** Records for the exercise follows **

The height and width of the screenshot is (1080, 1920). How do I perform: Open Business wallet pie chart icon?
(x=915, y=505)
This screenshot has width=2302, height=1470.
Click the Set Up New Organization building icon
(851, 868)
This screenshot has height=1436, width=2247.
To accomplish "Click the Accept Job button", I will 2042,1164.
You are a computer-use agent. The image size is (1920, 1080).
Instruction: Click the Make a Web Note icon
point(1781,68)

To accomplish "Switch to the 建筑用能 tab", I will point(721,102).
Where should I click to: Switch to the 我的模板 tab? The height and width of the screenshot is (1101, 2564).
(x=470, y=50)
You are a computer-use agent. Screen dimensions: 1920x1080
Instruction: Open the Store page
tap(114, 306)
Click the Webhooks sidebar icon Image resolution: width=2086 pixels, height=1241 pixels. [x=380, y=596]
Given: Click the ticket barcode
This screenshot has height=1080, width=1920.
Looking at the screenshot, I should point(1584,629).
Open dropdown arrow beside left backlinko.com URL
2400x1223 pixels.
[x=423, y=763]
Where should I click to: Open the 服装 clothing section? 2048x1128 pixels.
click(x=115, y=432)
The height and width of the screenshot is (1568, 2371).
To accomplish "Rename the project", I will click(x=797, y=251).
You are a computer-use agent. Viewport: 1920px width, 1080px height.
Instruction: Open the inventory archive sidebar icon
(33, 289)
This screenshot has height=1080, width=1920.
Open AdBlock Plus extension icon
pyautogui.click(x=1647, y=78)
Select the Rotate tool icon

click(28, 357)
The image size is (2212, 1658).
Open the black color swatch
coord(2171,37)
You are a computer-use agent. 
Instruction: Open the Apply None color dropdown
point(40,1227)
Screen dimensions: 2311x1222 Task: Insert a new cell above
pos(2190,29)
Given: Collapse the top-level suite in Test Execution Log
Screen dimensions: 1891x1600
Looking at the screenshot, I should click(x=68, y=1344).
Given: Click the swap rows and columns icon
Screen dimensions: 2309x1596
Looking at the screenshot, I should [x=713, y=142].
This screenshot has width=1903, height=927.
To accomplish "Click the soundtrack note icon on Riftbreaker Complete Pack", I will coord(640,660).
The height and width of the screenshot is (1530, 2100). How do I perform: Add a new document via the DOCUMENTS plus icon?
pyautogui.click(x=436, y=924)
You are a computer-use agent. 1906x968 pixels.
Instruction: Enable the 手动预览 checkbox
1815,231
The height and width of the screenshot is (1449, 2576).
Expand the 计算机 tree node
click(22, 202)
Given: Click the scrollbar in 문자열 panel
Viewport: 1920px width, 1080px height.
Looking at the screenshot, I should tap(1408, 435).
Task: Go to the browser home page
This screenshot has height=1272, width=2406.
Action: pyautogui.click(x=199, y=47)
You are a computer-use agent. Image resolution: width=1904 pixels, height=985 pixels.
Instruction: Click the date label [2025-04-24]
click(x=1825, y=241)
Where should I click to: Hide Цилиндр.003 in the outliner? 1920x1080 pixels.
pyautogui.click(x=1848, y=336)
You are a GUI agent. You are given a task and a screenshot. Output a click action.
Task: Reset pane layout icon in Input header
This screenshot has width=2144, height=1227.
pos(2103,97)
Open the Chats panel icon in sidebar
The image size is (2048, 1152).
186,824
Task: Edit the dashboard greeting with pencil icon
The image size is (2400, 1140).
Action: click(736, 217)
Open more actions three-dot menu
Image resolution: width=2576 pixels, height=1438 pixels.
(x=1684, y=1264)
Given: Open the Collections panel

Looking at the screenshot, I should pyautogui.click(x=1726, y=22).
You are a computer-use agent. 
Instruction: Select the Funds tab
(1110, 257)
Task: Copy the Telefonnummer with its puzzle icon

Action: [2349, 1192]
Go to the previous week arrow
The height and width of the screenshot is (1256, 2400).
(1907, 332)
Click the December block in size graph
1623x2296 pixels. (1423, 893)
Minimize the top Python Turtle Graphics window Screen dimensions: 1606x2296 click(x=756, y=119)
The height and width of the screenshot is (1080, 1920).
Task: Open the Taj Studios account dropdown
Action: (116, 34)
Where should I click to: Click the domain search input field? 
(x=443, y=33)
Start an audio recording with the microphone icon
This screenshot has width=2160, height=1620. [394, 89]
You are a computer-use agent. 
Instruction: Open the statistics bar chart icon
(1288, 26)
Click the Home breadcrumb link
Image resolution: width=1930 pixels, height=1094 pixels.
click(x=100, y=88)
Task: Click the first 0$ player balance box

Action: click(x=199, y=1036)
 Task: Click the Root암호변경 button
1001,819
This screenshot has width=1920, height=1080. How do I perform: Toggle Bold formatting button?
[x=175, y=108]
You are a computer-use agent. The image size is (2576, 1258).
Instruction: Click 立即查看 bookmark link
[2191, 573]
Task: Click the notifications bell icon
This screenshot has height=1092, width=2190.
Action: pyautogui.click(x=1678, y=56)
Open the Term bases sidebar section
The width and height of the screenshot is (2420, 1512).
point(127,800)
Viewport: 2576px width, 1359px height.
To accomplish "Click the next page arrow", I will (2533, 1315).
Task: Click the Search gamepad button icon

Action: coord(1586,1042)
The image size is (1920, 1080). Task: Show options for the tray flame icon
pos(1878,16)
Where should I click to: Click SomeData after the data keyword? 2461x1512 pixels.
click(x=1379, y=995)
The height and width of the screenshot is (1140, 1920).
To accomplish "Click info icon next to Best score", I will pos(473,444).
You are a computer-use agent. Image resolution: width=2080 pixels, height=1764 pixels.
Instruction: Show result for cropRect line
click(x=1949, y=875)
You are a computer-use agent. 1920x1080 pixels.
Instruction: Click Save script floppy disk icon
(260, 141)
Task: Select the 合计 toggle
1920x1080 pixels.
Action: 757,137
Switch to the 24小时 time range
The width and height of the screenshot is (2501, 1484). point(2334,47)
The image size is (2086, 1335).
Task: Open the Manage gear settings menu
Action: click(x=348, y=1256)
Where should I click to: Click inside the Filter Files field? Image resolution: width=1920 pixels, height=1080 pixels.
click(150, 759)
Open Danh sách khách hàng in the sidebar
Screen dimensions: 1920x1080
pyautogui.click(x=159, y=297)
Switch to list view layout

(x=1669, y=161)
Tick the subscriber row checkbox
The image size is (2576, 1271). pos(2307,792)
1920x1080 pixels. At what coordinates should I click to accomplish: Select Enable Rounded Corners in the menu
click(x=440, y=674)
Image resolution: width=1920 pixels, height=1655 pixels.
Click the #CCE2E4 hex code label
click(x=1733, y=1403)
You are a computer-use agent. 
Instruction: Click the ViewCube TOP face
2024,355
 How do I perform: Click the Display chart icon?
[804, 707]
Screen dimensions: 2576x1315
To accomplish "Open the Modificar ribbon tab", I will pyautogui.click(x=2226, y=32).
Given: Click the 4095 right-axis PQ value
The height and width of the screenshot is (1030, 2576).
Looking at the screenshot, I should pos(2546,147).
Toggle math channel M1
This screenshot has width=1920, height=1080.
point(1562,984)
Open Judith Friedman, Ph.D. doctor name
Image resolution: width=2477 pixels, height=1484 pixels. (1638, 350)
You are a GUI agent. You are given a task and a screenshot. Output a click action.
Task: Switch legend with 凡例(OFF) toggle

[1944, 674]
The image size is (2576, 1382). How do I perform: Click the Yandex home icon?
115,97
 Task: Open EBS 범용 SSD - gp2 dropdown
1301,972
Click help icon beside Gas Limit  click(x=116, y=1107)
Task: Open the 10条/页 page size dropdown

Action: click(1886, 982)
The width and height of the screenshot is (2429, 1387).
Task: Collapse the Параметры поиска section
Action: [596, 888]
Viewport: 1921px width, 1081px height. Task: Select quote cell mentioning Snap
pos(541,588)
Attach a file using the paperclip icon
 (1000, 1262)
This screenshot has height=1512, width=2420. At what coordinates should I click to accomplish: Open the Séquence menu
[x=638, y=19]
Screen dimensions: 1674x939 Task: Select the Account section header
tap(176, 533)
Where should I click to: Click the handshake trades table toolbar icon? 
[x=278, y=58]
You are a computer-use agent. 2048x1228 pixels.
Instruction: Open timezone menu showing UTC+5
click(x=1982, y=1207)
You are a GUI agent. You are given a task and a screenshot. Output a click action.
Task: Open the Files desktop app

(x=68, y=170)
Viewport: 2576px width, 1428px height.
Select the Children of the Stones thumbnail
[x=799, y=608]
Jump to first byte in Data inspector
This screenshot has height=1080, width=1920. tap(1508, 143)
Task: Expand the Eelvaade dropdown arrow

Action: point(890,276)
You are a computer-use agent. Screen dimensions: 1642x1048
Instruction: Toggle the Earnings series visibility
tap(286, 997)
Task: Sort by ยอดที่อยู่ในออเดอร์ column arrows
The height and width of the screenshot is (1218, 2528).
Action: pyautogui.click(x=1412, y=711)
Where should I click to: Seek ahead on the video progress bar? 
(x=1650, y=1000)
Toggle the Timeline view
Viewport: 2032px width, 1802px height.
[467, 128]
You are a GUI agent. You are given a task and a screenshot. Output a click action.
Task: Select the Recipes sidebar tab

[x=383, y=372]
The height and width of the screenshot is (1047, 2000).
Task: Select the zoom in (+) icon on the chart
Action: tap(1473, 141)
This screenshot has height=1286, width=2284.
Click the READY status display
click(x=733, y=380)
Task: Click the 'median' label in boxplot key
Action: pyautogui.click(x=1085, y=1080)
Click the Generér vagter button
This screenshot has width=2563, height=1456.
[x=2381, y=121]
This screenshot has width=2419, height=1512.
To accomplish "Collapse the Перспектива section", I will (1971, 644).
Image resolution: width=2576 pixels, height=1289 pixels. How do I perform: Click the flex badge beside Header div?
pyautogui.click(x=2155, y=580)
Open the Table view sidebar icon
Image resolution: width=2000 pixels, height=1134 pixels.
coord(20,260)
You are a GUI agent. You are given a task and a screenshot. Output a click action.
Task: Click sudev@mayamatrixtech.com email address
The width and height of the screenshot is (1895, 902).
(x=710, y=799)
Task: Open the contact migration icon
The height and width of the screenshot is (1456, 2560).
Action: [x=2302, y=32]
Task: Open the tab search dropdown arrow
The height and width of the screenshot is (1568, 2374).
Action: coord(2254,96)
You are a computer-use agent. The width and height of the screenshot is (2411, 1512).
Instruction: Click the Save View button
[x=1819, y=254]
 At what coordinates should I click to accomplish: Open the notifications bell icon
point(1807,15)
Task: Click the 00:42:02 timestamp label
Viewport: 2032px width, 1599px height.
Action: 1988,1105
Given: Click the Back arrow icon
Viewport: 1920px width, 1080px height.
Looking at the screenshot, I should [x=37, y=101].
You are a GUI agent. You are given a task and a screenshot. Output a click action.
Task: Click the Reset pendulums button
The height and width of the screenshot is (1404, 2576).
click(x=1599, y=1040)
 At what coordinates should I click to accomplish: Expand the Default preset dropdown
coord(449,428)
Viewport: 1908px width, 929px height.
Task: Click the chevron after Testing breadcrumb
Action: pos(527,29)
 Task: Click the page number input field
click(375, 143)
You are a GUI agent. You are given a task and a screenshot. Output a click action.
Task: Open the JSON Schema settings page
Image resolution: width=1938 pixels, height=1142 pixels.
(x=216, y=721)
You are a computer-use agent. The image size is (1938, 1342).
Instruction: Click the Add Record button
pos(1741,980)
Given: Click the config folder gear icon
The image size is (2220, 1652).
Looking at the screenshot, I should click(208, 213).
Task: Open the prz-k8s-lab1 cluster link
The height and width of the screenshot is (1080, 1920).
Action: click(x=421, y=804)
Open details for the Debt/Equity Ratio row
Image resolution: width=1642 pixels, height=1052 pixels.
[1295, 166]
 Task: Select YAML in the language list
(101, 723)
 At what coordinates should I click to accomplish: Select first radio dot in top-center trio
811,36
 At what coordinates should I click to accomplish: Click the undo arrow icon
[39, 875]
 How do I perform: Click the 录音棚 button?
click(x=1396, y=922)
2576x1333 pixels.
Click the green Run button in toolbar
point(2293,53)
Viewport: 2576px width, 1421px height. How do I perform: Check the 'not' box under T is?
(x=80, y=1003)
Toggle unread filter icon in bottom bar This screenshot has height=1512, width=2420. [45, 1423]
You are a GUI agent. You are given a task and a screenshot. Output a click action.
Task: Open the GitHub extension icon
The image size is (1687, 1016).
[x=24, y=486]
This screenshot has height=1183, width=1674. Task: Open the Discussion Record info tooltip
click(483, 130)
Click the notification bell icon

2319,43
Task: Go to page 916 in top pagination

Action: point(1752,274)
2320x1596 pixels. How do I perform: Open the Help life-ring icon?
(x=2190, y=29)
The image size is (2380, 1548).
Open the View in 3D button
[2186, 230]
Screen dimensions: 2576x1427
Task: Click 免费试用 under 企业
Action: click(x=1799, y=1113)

** End of Records for the exercise **

Exercise details: Starting from the first line of the records above, retype each line exactly up to and including the one that contains "This screenshot has height=1436, width=2247.", and nothing more.

Expected answer:
The height and width of the screenshot is (1080, 1920). How do I perform: Open Business wallet pie chart icon?
(x=915, y=505)
This screenshot has width=2302, height=1470.
Click the Set Up New Organization building icon
(851, 868)
This screenshot has height=1436, width=2247.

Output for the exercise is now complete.